Today, we have access to more information than ever before. Countless sensors are taking in data about temperature, movement, density, speed, and more – from all over the world.
But just HAVING that information is only half the battle. In fact, the sheer volume of data we’re presented with can be overwhelming. Without a system in place to process this flood of data and make sense of it (quickly!) having it around doesn’t do much.
Case in point: Imagine you are in a remote village as part of a medical group whose goal it is to identify the spread of a communicable disease. You have access to machine learning software that runs on a central cloud and can automatically classify a disease based on analyzing a short video of the patients eyes and throat.
Your team could, presumably, send thousands of videos from different patients in different parts of the region to the cloud and map out a path for the disease spreading at speeds and efficiencies never seen before. The challenge you face is one that has been plaguing mankind for decades: poor cell phone data connectivity.
With poor connectivity, uploading large data sets to the cloud is infeasible. But what if a large collection of edge devices (devices that are near the user, at the edge of network) can collaboratively process the videos using computing within each device, along with intermediate networking nodes (in this case, maybe a hospital tent)? That would achieve the same goal without relying entirely on the cloud.
Three professors in the Ming Hsieh Department of Electrical Engineering are working to make this vision come true. Salman Avestimehr (Principal Investigator), Murali Annavaram, and Bhaskar Krishnamachari were recently awarded a $4.2 million contract from DARPA under its new Dispersed Computing program. They are creating a USC-centered testbed to mimic the poor connectivity regions, large data set generation and complex algorithmic execution on small computer devices.
Their project is called “adaptive pricing and coding (APaC) for dispersed computing.” In other words, processing massive amounts of data quickly and cost-effectively and turning information into knowledge that can be acted on.
At the heart of this problem lie networks themselves. We currently know how to design networks that can do one of two things very well: communication (data transfer) or computation. They can be used to share information, or to make computational analyses of data.
“The challenge we’re trying to solve through this DARPA grant is how to design a smart network that can do both communication and computation effectively,” Avestimehr says.
Avestimehr and his team have designed two innovative approaches to address this challenge. The first approach, named “coded computing,” brings tools from coding theory into the domain of large-scale distributed computing. Traditionally, coding theory is an integral part of making communications efficient by enabling error correction and increasing the data rate. Avestimehr’s team is working on a transformative framework that applies coding theory to distributed computing. The key idea is to use concepts from coding theory to inject “coded” redundant computations into a network to make computing efficient, scalable, and resilient.
Coding theory must be heavily adapted to work for such dispersed computing networks, and no one currently knows how to use it in this way. If our professors can find a way to effectively apply coding theory to dispersed computing networks, we will have taken a huge step forward in our ability to quickly and reliably analyze data.
The goal of the APaC project is to turn information that must be interpreted into knowledge that can be acted on. And if knowledge is power, that’s a very good thing indeed.
The second approach, led by Krishnamachari utilizes tools from optimization and market design to develop decentralized and efficient algorithms for scheduling computation tasks in a large network and allocating sufficient resources to them. According to Krishnamachari, “Our proposed techniques for resource allocation are inspired in part by ideas from market economics. We anticipate that they will allow the scheduling of computation and communication to happen even in dynamically changing networks in which links may vary in quality over time, for example due to outages in wireless connectivity.”

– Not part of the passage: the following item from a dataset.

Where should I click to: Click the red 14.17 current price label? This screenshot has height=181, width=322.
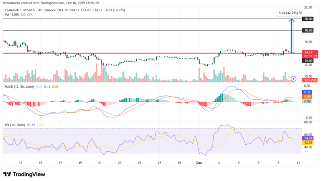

They plan to make theory meet practice using a testbed of highly heterogeneous and small form factor compute nodes that act as edge devices. Imagine dozens of Raspberry PIs, Arduinos, or USB-sized Compute Sticks that are connected as a network of edge devices. Each device in turn may be augmented with different sensors that monitor the environment.
These edge nodes + sensors are connected by a collection of routers and access points, an effort that will be led by Annavaram. (Don’t worry, no personal information is being collected!)

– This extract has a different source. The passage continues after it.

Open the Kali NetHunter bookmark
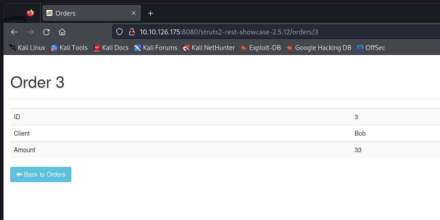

The campus-wide testbed will also be supported by the recently created Viterbi Center for Cyber-Physical Systems and the Internet of Things (CCI). According to Annavaram, “the challenge is to make the entire testbed with myriads of heterogeneous capabilities at each edge node appear as a plain old computer so that software developers won’t drown in complexity. Running an application on the testbed must be as simple as running it on any generic cloud server.” The team will use this testbed to apply their algorithms on a real-world computing scenario that has broad applications in public safety, security and surveillance, robotics, and autonomous driving.

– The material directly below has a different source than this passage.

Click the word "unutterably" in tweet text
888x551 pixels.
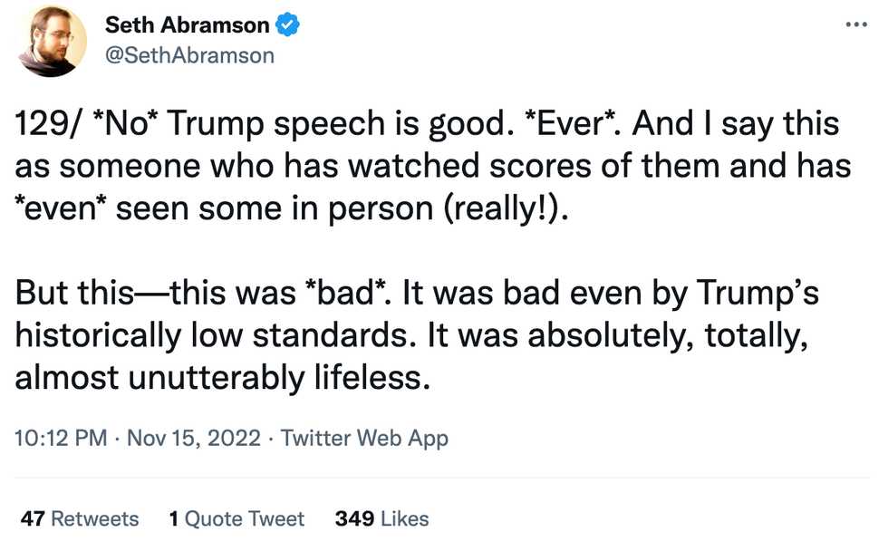(212, 377)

If successful, coded computing has the potential to bring many industries on the verge of breaking out into the mainstream. “The most affected industries are ones where the data is gathered near the user, at the edge of the network, and that also has to be processed quickly right there,” Avestimehr explains.
That remote, disease stricken village is a perfect example of just such an industry. A network of phone cameras are near the users, must bring in a lot of information about patients quickly, and process that information right then and there without sending it to some other location for analysis.
Ultimately, the goal of the APaC project is to turn information that must be interpreted into knowledge that can be acted on. And if knowledge is power, that’s a very good thing indeed.